Requirements: Print the listing below from the line containing "Viewport: 286px width, 474px" up to and including the line containing "will (54, 24).", reproducing each line without any change.

Material for the task:

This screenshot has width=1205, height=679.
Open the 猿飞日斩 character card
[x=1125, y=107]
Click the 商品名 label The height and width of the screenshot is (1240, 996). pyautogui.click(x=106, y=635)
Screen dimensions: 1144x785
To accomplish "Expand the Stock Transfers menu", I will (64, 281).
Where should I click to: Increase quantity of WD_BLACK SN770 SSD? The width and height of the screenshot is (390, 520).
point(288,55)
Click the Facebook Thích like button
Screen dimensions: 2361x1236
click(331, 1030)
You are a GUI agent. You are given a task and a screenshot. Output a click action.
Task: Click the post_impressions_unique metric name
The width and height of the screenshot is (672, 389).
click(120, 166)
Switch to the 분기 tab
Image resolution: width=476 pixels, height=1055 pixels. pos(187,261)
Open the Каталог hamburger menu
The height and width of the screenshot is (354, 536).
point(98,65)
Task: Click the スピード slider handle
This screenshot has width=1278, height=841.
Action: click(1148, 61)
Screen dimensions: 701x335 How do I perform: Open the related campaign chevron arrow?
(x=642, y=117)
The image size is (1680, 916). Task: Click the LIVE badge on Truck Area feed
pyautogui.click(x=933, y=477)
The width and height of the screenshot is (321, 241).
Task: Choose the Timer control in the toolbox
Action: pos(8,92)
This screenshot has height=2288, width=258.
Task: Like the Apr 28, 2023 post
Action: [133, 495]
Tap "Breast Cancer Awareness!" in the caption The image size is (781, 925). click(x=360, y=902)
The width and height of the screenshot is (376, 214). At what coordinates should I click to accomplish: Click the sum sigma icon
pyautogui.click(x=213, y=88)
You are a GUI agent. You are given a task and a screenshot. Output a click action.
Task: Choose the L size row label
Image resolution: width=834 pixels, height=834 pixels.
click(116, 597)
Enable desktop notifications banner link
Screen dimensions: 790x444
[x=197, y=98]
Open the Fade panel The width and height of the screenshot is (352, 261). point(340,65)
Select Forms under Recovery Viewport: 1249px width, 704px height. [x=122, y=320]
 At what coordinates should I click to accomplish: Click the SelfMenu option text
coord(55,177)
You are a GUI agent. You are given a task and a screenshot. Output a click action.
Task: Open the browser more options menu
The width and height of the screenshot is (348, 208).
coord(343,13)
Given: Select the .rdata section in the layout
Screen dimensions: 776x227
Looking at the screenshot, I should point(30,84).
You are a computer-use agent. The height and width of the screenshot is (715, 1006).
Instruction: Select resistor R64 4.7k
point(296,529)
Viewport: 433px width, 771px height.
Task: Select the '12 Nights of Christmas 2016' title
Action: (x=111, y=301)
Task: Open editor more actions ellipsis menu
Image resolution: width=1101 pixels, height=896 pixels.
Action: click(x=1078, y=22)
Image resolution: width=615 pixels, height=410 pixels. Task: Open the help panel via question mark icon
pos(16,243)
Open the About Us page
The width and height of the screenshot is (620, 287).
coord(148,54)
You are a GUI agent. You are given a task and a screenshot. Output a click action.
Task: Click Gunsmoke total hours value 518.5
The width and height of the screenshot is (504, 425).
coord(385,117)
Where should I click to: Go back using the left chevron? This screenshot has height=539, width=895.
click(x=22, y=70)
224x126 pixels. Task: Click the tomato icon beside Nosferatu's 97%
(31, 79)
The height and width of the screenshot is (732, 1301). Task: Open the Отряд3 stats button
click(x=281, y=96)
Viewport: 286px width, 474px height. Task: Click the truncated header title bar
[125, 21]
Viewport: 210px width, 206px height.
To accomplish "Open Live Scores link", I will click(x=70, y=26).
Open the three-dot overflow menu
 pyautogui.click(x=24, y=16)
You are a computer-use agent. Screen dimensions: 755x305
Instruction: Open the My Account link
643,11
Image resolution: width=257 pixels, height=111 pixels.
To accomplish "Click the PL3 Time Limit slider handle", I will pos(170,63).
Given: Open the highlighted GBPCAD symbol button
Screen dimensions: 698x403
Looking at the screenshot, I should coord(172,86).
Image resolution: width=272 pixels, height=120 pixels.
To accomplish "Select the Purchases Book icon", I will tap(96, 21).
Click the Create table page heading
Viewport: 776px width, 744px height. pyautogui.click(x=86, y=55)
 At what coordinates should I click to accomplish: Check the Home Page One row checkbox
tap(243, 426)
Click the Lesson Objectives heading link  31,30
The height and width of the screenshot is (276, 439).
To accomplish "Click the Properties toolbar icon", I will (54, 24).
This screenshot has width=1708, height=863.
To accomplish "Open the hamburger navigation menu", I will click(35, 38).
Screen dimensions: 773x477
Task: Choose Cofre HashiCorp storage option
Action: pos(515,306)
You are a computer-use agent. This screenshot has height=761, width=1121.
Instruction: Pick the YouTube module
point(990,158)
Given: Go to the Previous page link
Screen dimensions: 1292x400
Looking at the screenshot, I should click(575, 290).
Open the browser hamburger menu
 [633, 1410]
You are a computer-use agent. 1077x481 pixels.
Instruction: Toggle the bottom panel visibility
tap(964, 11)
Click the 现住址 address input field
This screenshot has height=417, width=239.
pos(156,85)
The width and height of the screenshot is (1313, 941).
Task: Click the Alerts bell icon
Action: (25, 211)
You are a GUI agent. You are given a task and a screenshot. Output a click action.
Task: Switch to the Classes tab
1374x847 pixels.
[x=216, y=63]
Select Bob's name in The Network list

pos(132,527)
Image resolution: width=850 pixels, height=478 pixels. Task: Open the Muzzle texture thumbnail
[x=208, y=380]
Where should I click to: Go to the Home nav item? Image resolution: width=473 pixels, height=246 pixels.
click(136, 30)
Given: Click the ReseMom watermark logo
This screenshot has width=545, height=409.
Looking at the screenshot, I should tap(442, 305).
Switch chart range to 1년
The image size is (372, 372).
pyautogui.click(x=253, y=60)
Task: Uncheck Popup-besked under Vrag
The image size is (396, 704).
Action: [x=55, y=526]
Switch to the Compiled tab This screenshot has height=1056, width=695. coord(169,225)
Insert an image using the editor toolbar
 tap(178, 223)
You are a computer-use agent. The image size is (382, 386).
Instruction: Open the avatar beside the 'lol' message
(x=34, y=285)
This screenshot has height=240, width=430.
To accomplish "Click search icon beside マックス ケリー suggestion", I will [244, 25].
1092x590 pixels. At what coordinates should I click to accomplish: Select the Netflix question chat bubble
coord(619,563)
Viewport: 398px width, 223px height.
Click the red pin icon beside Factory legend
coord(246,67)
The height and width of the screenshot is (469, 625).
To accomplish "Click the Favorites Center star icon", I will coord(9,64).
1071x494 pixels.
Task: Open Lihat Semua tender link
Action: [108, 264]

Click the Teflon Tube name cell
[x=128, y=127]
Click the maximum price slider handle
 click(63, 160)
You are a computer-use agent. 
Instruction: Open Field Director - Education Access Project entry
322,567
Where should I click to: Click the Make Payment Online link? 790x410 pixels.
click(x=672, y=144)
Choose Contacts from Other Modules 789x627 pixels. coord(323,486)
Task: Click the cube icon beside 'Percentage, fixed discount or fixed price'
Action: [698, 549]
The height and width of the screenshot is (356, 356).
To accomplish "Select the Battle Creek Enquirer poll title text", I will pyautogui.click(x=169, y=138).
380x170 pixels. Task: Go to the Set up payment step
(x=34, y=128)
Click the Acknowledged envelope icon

Result below:
Viewport: 286px width, 474px height. Task: Click the truncated header title bar
[125, 21]
Viewport: 210px width, 206px height.
To accomplish "Open Live Scores link", I will click(x=70, y=26).
Open the three-dot overflow menu
 pyautogui.click(x=24, y=16)
You are a computer-use agent. Screen dimensions: 755x305
Instruction: Open the My Account link
643,11
Image resolution: width=257 pixels, height=111 pixels.
To accomplish "Click the PL3 Time Limit slider handle", I will pos(170,63).
Given: Open the highlighted GBPCAD symbol button
Screen dimensions: 698x403
Looking at the screenshot, I should coord(172,86).
Image resolution: width=272 pixels, height=120 pixels.
To accomplish "Select the Purchases Book icon", I will tap(96, 21).
Click the Create table page heading
Viewport: 776px width, 744px height. pyautogui.click(x=86, y=55)
 At what coordinates should I click to accomplish: Check the Home Page One row checkbox
tap(243, 426)
Click the Lesson Objectives heading link  31,30
The height and width of the screenshot is (276, 439).
To accomplish "Click the Properties toolbar icon", I will (54, 24).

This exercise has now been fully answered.